Pixel coordinate grounding data
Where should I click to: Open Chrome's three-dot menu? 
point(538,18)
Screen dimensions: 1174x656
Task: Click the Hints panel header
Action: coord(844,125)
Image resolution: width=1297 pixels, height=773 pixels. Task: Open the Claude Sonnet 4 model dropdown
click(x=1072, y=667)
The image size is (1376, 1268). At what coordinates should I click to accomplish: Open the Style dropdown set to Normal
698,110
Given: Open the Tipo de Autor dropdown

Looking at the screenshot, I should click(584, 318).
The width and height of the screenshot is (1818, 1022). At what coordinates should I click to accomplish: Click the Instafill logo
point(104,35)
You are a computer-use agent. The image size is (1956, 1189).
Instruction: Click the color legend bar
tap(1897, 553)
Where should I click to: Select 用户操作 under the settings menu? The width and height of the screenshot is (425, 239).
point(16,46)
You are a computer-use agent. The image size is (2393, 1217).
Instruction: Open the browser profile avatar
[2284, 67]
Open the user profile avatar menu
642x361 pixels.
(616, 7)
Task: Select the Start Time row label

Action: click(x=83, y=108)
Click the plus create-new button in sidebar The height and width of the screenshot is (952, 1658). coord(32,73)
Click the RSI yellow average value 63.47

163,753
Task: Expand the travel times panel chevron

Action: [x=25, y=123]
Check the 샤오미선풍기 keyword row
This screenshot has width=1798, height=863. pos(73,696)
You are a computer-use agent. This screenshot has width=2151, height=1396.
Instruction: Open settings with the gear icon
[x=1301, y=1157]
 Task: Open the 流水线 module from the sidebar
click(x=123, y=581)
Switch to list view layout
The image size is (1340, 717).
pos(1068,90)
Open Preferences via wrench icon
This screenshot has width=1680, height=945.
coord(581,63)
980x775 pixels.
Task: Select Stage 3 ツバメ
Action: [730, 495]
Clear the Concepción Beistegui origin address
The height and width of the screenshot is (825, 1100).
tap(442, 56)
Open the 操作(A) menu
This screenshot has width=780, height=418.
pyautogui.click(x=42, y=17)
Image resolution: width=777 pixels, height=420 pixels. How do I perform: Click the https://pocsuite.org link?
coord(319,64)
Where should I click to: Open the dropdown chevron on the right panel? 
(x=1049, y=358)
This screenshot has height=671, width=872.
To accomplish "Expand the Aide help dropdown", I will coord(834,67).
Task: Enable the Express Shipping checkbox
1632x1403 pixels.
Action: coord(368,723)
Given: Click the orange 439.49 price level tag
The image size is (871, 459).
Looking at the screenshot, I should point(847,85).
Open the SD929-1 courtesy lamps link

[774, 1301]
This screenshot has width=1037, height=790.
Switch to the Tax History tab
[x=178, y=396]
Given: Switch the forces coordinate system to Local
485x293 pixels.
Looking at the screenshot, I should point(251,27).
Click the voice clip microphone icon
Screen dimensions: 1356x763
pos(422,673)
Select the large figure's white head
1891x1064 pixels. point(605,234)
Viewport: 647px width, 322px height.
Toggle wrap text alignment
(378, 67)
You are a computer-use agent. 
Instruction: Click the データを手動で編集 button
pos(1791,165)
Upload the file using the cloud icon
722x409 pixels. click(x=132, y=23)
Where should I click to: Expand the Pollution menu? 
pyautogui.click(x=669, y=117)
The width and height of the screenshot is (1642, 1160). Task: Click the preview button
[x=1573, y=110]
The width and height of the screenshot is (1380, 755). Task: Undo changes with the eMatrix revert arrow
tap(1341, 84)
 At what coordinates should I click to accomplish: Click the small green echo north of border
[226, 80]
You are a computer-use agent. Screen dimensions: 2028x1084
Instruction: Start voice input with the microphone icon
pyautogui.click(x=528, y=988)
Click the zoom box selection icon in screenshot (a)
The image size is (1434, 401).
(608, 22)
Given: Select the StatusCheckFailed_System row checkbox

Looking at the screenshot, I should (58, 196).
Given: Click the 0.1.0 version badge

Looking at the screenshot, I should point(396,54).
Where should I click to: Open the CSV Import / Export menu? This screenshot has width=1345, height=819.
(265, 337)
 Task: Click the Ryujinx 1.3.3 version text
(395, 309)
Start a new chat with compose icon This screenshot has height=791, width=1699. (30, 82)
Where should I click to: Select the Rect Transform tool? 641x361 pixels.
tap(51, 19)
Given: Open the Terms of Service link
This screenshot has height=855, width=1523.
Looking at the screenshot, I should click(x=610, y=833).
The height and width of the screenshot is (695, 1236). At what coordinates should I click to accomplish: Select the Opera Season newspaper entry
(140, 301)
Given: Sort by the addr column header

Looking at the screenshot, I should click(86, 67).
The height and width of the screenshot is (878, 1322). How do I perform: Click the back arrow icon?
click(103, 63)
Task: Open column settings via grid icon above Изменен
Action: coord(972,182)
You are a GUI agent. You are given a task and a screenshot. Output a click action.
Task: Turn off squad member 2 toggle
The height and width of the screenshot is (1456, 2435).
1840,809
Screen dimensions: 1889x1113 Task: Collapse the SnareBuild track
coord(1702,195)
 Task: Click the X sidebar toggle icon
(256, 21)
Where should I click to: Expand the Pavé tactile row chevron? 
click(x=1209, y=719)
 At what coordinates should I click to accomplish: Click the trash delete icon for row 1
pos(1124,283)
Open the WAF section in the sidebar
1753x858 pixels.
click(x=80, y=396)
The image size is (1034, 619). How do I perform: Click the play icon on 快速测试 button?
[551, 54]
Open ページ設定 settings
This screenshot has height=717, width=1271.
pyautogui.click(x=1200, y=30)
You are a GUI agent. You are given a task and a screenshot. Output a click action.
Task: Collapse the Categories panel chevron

◆ THE PROBLEM
Return every line of the records in which the word "computer" is found.

◆ RESPONSE BOX
You are a computer-use agent. The image size is (1956, 1189).
You are a computer-use agent. The image size is (2393, 1217).
You are a computer-use agent. This screenshot has width=2151, height=1396.
You are a computer-use agent. 
You are a computer-use agent. Screen dimensions: 2028x1084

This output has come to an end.